Deccan Cement’s (DECM) 1QFY21 volume fell 33% YoY. However, owing to a sharp rebound in regional pricing, revenue fell only 24% YoY to Rs 1.39bn. Margin soared 50% YoY, thus cushioning EBITDA to Rs 399mn, a decline of 1% YoY. APAT rose 12% YoY on a lower tax rate (new tax regime). We expect demand recovery and benefits accruing from WHRS and loading infrastructures to drive earnings recovery. We maintain BUY with an unchanged target price of Rs 380/sh


* 1QFY21 - sharp margin rebound to offset the impact of volume loss: Sales volume fell 33/14% YoY/QoQ to 0.30 mn MT, hit hard by a sharp demand decline across southern and Maharashtra markets. NSR, however, rebounded 31/14% QoQ/YoY, aided by a massive price uptick in the region. Supply chain disruptions amid COVID lockdown and negative op-lev drove up cost inflation by 5/3% YoY/QoQ. Subsequently, solid pricing gains propped up unitary EBITDA 49% YoY to a robust Rs 1,348/MT and almost offseted the impact of volume loss. DECM had migrated to the new corporate tax rate late last year. Thus, a lower tax rate of 26% vs 35% YoY boosted APAT.

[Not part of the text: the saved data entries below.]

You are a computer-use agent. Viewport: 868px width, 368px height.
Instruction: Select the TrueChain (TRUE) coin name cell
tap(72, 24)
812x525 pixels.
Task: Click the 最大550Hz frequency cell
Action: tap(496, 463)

* Capex update and outlook: DECM’s 6MW WHRS is expected to be fully operational during 3QFY21, which will reduce operating expense by ~Rs 70/MT. During FY20, DECM had commissioned truck and wagon loader facilities, which will reduce material handling cost. These should aid margin expansion going ahead. DECM reported that, on 1st and 21st July, it received demand notices totalling ~Rs 244mn from regional power discoms towards differential wheeling charges due for FY03-15 and FY15-16 periods respectively. The co has already set aside Rs 96mn last qtr in this regard. The differential amounts to ~12% of its cash balance and ~3/4% of its net worth/Mcap. DECM has sought more details from these discoms and, hence, has not further provisioned for the same. We maintain our estimates, building in 18% EBITDA CAGR during FY20-23E. We maintain BUY with an unchanged target price of Rs 380/sh (5.5x Jun’22 EBITDA).